Mary Annaïse Heglar Oh, right. 


Amy Westervelt Yes. We are bringing energy to the world. And and then they they have a bunch of stats on like their climate commitments and they oh, this is another thing that they like to bring up a lot is like is basically like, well, we’re a really responsible oil companies. So at least when we’re drilling for oil, like we take all the proper environmental precautions, which I’m like, Hi, meet Ecuador. 


Mary Annaïse Heglar Talk to me about Ecuador. Amy Yeah. 




Amy Westervelt So Chevron was embroiled in a lawsuit in Ecuador for, I don’t know, decades. They actually inherited this lawsuit. So Texaco was sued by a group of people in Ecuador for drilling in the Amazon in this very irresponsible way where they would just create these giant pits of oil and water mixed together and then just leave them so there’s what could go wrong. I know it’s insane. Like there’s all of these open pits all over the Ecuadorian Amazon that are filled with oil and then of course, like they don’t, they were unlined. So that seeps into the ground, it seeps into the groundwater, it gets into the river. People, indigenous communities that had lived for years. You know, it’s like in a very kind of simple subsistence way, fishing from the river, getting water from the river, living by the river or whatever, couldn’t do that anymore. So you had this massive migration of people into cities completely destroyed, communities destroyed, like generational knowledge and culture being passed Down. 

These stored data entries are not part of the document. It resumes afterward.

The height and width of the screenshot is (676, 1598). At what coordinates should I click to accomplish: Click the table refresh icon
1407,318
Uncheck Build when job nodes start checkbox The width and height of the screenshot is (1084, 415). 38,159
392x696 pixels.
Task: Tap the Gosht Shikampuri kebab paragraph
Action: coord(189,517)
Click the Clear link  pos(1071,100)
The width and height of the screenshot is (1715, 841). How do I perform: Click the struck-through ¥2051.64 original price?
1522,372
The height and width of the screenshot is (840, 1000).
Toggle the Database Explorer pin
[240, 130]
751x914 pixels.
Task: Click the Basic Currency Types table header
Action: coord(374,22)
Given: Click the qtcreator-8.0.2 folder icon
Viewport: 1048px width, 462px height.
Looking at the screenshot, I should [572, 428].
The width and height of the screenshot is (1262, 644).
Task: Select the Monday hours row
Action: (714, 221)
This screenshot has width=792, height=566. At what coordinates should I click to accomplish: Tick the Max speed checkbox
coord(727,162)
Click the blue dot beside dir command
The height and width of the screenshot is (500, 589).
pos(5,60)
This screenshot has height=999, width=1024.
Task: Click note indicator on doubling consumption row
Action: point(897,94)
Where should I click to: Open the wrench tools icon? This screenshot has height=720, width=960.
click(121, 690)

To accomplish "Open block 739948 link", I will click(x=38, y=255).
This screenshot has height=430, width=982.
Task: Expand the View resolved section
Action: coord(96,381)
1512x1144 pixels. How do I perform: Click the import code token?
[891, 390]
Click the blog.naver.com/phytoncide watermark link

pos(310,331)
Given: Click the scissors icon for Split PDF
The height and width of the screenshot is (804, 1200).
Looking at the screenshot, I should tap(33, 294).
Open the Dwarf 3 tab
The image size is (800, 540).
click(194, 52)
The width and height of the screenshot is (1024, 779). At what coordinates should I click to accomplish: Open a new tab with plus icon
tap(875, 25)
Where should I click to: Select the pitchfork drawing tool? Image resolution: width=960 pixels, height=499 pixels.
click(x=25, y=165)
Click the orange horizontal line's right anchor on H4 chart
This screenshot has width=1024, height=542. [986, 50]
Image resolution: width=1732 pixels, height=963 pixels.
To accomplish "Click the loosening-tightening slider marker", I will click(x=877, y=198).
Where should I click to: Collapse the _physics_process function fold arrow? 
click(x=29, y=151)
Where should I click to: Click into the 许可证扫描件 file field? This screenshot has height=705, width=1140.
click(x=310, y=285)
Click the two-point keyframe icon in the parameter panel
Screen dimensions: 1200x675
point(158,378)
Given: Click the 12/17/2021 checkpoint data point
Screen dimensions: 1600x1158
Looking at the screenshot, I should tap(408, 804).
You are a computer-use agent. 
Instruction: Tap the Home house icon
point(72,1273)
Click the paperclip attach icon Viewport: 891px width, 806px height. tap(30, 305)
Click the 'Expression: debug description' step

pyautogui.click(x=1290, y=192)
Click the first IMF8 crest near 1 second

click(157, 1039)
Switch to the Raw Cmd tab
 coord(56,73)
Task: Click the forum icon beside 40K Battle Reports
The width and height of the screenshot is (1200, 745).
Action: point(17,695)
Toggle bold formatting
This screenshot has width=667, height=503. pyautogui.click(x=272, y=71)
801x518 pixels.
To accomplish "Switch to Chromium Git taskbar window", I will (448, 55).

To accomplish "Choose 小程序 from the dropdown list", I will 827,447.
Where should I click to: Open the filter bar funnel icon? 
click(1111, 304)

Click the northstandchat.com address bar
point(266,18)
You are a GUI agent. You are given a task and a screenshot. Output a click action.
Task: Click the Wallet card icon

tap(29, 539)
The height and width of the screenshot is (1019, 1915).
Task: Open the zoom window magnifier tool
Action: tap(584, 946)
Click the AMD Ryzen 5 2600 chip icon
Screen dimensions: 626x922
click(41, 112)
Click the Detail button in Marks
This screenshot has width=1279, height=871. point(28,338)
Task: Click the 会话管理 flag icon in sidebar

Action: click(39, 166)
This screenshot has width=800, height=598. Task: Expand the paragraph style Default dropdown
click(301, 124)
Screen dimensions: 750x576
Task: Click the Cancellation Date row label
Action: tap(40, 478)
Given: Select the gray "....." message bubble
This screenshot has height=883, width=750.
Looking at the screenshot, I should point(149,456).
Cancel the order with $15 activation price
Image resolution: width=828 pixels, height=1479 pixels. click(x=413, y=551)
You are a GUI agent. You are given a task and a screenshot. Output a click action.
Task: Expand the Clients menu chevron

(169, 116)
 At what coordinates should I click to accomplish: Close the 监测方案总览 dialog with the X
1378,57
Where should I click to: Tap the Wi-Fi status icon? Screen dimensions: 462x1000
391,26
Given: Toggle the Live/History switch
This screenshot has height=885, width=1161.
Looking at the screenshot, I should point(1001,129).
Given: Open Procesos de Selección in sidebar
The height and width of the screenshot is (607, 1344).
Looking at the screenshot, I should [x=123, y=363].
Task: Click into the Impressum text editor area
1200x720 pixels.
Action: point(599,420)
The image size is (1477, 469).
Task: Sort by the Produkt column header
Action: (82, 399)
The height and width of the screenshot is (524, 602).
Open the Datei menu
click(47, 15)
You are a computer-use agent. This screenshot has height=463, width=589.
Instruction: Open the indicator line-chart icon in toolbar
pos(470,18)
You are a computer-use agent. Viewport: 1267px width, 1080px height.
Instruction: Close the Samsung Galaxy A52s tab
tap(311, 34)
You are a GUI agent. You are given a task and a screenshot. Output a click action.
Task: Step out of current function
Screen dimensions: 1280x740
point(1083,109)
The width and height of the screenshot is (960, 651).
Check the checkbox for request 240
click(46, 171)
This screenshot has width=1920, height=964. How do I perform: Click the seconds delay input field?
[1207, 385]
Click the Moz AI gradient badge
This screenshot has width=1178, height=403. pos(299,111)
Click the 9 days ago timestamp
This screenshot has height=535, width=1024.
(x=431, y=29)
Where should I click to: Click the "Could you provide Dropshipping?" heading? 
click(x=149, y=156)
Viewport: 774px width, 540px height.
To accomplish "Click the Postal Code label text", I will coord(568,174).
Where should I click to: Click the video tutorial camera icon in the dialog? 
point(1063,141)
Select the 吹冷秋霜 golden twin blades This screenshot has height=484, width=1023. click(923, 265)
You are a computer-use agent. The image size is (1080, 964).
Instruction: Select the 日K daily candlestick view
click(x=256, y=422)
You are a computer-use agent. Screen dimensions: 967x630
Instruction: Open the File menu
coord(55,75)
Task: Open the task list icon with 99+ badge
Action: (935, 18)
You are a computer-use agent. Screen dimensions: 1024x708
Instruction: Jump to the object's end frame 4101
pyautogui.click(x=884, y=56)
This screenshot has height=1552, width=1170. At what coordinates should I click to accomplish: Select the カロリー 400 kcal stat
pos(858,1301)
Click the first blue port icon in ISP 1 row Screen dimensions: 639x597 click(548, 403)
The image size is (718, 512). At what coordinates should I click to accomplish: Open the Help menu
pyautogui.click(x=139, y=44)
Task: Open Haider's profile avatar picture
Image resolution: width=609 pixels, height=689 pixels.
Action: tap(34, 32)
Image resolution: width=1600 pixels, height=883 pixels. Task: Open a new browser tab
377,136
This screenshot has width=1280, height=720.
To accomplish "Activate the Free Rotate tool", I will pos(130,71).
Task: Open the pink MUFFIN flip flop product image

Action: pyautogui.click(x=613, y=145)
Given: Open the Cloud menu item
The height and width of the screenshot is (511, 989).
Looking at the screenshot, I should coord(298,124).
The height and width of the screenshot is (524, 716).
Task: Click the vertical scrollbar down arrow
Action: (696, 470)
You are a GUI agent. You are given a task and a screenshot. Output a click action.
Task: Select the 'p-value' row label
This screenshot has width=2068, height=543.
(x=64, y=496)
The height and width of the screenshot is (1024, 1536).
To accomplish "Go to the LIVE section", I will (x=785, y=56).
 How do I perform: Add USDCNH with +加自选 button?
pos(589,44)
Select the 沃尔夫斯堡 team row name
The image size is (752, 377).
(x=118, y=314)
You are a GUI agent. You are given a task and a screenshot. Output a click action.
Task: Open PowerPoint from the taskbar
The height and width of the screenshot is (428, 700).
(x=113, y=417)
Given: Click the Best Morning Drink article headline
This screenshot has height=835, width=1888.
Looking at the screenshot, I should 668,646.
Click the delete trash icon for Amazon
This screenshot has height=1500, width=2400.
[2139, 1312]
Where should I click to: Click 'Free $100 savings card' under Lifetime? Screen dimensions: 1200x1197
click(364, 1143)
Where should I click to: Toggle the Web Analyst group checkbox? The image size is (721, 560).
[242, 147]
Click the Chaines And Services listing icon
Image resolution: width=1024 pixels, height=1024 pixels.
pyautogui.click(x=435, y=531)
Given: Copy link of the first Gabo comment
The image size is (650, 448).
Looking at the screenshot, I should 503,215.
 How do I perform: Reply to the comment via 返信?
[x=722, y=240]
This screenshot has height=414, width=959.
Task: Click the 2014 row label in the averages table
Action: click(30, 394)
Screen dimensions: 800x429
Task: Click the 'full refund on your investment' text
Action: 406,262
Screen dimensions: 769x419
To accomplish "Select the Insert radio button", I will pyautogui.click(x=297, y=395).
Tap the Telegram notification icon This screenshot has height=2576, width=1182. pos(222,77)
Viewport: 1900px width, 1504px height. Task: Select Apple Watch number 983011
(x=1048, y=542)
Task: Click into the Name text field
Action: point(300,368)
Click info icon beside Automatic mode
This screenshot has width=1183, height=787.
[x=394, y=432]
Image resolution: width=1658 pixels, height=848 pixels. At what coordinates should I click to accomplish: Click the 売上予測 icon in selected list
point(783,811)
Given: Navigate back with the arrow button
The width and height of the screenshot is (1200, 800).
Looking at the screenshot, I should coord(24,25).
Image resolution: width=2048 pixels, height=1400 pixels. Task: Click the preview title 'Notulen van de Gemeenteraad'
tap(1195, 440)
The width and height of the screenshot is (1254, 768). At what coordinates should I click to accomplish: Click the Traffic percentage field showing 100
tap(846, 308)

Amy Westervelt Like just really. 


Mary Annaïse Heglar Back up, back up. So this is like instead of an oil spill is an oil infusion. 


Amy Westervelt Yes, yes, exactly. Exactly. You know, they built pipelines that broke all the time. All kinds of stuff. Real shoddy operation over here. Chevron, real shoddy. So, yeah, they had all these pits and things. And, you know This was Texaco originally. They were working with the Ecuadorian oil company Petroecuador. And a lot of times both Texaco and then Chevron would say, oh, that wasn’t us, that was Petroecuador. But, you know, they trained all of the Petroecuador people. And the way that those like that kind of concession worked in Ecuador was like Texaco ran it. So they were the ones that were kind of dictating everything over the years. And then, yes, Petroecuador, you know, made money off of that and took over more and more of it over the years. But. You know, so this lawsuit centered around a lot of cleanup that needed to happen in the Amazon. Chevron inherits this case from Texaco. They ask for it to be moved to Ecuador. And as part of that, they promise whatever the Ecuadorian courts say we will abide by. So this judge in New York says, okay, fine. Take the case to Ecuador. So they go to Ecuador and about like five or six years into it, there’s a major change in the government of Ecuador and a socialist gets elected who is very pro indigenous rights and and makes it known that he, you know, thinks it’s great that people are suing Chevron. And he thinks that Chevron should pay to clean up all of this stuff. And the math just totally switches for Chevron. And they start going, oh, the Ecuadorian courts are corrupt. You know. 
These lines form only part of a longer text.